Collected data
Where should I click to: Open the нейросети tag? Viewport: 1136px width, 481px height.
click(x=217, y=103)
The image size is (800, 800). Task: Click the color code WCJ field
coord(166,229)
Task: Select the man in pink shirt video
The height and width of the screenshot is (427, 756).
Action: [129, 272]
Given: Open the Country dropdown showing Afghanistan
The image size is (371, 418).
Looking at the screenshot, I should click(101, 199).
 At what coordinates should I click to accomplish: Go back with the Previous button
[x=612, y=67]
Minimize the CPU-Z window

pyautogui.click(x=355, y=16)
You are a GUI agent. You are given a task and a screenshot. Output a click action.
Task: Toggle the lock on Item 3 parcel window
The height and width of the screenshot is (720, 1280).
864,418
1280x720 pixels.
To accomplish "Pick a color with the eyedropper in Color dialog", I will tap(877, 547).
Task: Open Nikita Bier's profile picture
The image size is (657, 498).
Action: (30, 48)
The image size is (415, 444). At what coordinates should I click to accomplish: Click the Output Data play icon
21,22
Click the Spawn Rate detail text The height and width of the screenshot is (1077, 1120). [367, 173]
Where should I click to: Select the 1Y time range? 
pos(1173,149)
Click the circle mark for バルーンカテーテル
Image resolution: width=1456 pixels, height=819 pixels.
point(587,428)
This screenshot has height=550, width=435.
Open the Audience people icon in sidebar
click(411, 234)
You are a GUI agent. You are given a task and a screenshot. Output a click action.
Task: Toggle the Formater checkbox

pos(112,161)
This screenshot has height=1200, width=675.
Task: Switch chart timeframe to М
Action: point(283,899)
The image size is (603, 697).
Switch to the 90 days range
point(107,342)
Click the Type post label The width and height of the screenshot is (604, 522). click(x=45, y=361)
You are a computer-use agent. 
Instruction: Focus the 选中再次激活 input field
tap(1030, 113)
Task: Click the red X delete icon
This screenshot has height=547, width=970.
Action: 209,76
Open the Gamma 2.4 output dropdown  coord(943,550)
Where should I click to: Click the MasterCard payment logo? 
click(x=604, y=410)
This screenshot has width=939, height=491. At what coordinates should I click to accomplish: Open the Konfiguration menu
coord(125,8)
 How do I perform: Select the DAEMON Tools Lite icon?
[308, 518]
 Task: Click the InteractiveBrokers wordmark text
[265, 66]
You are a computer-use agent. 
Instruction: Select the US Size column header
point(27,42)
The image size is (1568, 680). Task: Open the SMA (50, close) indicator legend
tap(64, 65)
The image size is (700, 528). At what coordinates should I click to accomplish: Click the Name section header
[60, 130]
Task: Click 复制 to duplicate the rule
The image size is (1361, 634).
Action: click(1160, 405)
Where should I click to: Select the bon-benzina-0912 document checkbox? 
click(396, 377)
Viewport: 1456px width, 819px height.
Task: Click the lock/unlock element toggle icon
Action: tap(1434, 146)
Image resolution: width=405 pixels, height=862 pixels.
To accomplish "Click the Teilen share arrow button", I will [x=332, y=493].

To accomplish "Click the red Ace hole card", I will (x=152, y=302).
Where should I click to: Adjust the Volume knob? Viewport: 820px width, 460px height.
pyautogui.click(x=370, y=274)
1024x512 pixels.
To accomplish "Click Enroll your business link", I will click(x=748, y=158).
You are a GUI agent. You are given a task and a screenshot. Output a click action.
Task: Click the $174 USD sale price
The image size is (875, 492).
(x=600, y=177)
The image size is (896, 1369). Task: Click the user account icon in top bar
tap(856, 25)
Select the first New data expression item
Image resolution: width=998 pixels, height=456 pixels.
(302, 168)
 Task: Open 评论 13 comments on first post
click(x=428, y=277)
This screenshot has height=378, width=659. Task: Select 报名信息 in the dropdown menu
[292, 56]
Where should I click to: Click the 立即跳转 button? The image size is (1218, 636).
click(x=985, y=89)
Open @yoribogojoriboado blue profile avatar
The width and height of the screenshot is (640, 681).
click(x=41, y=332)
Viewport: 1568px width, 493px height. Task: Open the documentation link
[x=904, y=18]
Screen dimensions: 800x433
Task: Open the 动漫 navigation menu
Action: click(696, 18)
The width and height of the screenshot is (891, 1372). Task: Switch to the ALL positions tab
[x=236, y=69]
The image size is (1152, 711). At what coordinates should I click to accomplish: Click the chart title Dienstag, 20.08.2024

## Exercise aim
The entries above must be output exactly, with every line preserved.

## Answer to this task
Where should I click to: Open the нейросети tag? Viewport: 1136px width, 481px height.
click(x=217, y=103)
The image size is (800, 800). Task: Click the color code WCJ field
coord(166,229)
Task: Select the man in pink shirt video
The height and width of the screenshot is (427, 756).
Action: [129, 272]
Given: Open the Country dropdown showing Afghanistan
The image size is (371, 418).
Looking at the screenshot, I should click(101, 199).
 At what coordinates should I click to accomplish: Go back with the Previous button
[x=612, y=67]
Minimize the CPU-Z window

pyautogui.click(x=355, y=16)
You are a GUI agent. You are given a task and a screenshot. Output a click action.
Task: Toggle the lock on Item 3 parcel window
The height and width of the screenshot is (720, 1280).
864,418
1280x720 pixels.
To accomplish "Pick a color with the eyedropper in Color dialog", I will tap(877, 547).
Task: Open Nikita Bier's profile picture
The image size is (657, 498).
Action: (30, 48)
The image size is (415, 444). At what coordinates should I click to accomplish: Click the Output Data play icon
21,22
Click the Spawn Rate detail text The height and width of the screenshot is (1077, 1120). [367, 173]
Where should I click to: Select the 1Y time range? 
pos(1173,149)
Click the circle mark for バルーンカテーテル
Image resolution: width=1456 pixels, height=819 pixels.
point(587,428)
This screenshot has height=550, width=435.
Open the Audience people icon in sidebar
click(411, 234)
You are a GUI agent. You are given a task and a screenshot. Output a click action.
Task: Toggle the Formater checkbox

pos(112,161)
This screenshot has height=1200, width=675.
Task: Switch chart timeframe to М
Action: point(283,899)
The image size is (603, 697).
Switch to the 90 days range
point(107,342)
Click the Type post label The width and height of the screenshot is (604, 522). click(x=45, y=361)
You are a computer-use agent. 
Instruction: Focus the 选中再次激活 input field
tap(1030, 113)
Task: Click the red X delete icon
This screenshot has height=547, width=970.
Action: 209,76
Open the Gamma 2.4 output dropdown  coord(943,550)
Where should I click to: Click the MasterCard payment logo? 
click(x=604, y=410)
This screenshot has width=939, height=491. At what coordinates should I click to accomplish: Open the Konfiguration menu
coord(125,8)
 How do I perform: Select the DAEMON Tools Lite icon?
[308, 518]
 Task: Click the InteractiveBrokers wordmark text
[265, 66]
You are a computer-use agent. 
Instruction: Select the US Size column header
point(27,42)
The image size is (1568, 680). Task: Open the SMA (50, close) indicator legend
tap(64, 65)
The image size is (700, 528). At what coordinates should I click to accomplish: Click the Name section header
[60, 130]
Task: Click 复制 to duplicate the rule
The image size is (1361, 634).
Action: click(1160, 405)
Where should I click to: Select the bon-benzina-0912 document checkbox? 
click(396, 377)
Viewport: 1456px width, 819px height.
Task: Click the lock/unlock element toggle icon
Action: tap(1434, 146)
Image resolution: width=405 pixels, height=862 pixels.
To accomplish "Click the Teilen share arrow button", I will [x=332, y=493].

To accomplish "Click the red Ace hole card", I will (x=152, y=302).
Where should I click to: Adjust the Volume knob? Viewport: 820px width, 460px height.
pyautogui.click(x=370, y=274)
1024x512 pixels.
To accomplish "Click Enroll your business link", I will click(x=748, y=158).
You are a GUI agent. You are given a task and a screenshot. Output a click action.
Task: Click the $174 USD sale price
The image size is (875, 492).
(x=600, y=177)
The image size is (896, 1369). Task: Click the user account icon in top bar
tap(856, 25)
Select the first New data expression item
Image resolution: width=998 pixels, height=456 pixels.
(302, 168)
 Task: Open 评论 13 comments on first post
click(x=428, y=277)
This screenshot has height=378, width=659. Task: Select 报名信息 in the dropdown menu
[292, 56]
Where should I click to: Click the 立即跳转 button? The image size is (1218, 636).
click(x=985, y=89)
Open @yoribogojoriboado blue profile avatar
The width and height of the screenshot is (640, 681).
click(x=41, y=332)
Viewport: 1568px width, 493px height. Task: Open the documentation link
[x=904, y=18]
Screen dimensions: 800x433
Task: Open the 动漫 navigation menu
Action: click(696, 18)
The width and height of the screenshot is (891, 1372). Task: Switch to the ALL positions tab
[x=236, y=69]
The image size is (1152, 711). At what coordinates should I click to accomplish: Click the chart title Dienstag, 20.08.2024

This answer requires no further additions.